Do steroids help treat cardiac amyloidosis?

Steroids for Cardiac Amyloidosis Treatment

Corticosteroids alone are not recommended as primary treatment for cardiac amyloidosis, but they are used as part of combination chemotherapy regimens for AL amyloidosis. 1, 2

Treatment Based on Amyloidosis Type

Treatment for cardiac amyloidosis must be tailored to the specific type:

AL (Light Chain) Amyloidosis

• First-line treatment: Daratumumab combined with cyclophosphamide, bortezomib, and dexamethasone (Dara-CyBorD) 1, 2
  • Corticosteroids (dexamethasone) are included in this regimen
  • Achieves high rates of deep hematologic responses
• Alternative options:
  • CyBorD alone (cyclophosphamide, bortezomib, dexamethasone) for patients who cannot tolerate daratumumab 2
  • High-dose melphalan with autologous stem cell transplantation (HDM/SCT) for eligible patients without significant cardiac involvement 1, 2

ATTR (Transthyretin) Amyloidosis

• FDA-approved treatment: Tafamidis 2
• Steroids have no role in ATTR amyloidosis treatment

Corticosteroid Use and Considerations

When used as part of combination therapy for AL amyloidosis, corticosteroids come with significant cardiac risks:

• Peripheral edema
• Pulmonary edema
• Fluid overload 1

These side effects can be particularly problematic in patients with pre-existing cardiac involvement, requiring careful monitoring and dose adjustments.

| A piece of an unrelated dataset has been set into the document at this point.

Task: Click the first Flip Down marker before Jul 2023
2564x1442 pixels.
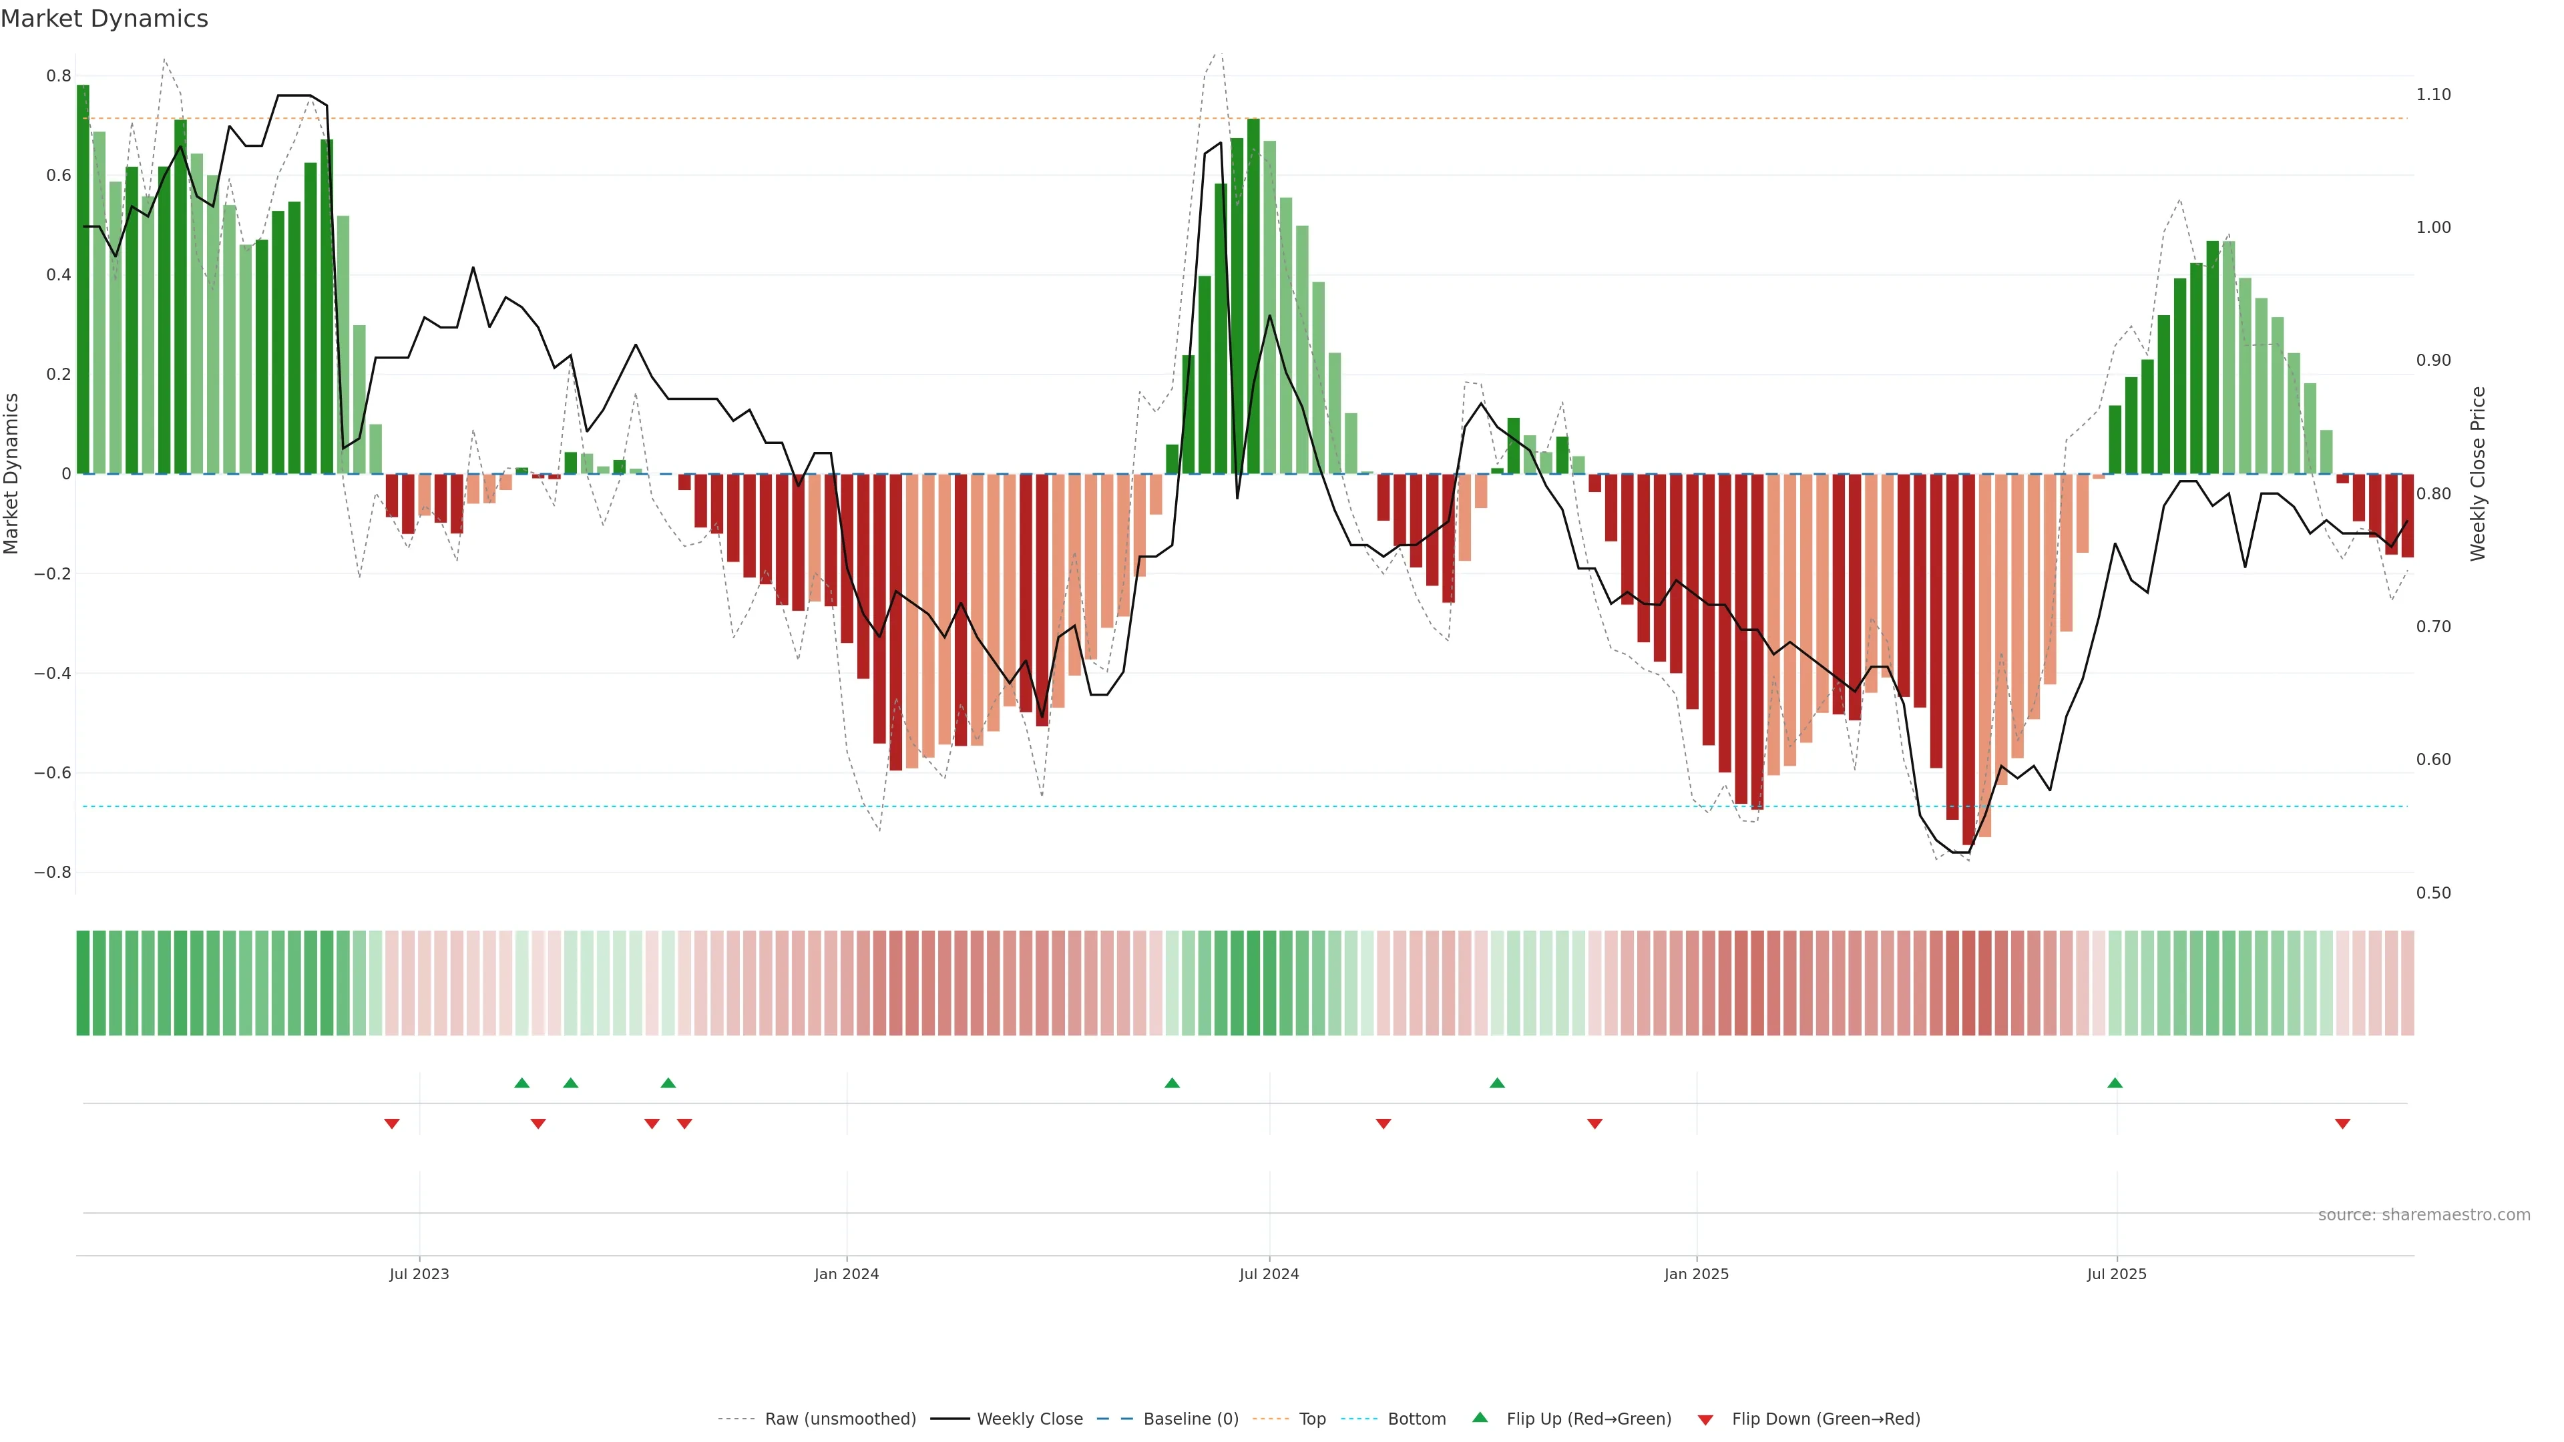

Monitoring During Treatment

For patients receiving treatment that includes corticosteroids:

• Monthly monitoring of:
  • Complete blood count
  • Biochemistry
  • NT-proBNP
  • Troponin
  • Serum-free light chain quantification 2
• Echocardiography with strain measurements every 6 months
• Holter ECG every 6 months 2

Multidisciplinary Approach

Management of cardiac amyloidosis requires collaboration between:

• Cardiologists
• Hematologists
• Neurologists (for ATTR with neuropathy)
• Nephrologists (for renal involvement)
• Palliative care specialists 1, 2

Important Caveats

• Cardiac toxicity risk: Treatment-related mortality is a significant concern, particularly in patients with advanced cardiac involvement 1, 3
• Eligibility assessment: Patients must be carefully selected for aggressive therapies based on cardiac staging and overall performance status
• Response monitoring: Hematologic response (goal: very good partial response or better) must be regularly assessed 2
• Advanced options: For end-stage disease, heart transplantation may be considered, sometimes combined with liver transplantation for hereditary ATTR 2, 3

The treatment landscape for cardiac amyloidosis has evolved significantly in recent years, with targeted therapies showing improved outcomes compared to traditional approaches. While corticosteroids remain an important component of AL amyloidosis treatment regimens, they are never used as monotherapy and must be administered with careful attention to their potential cardiac complications.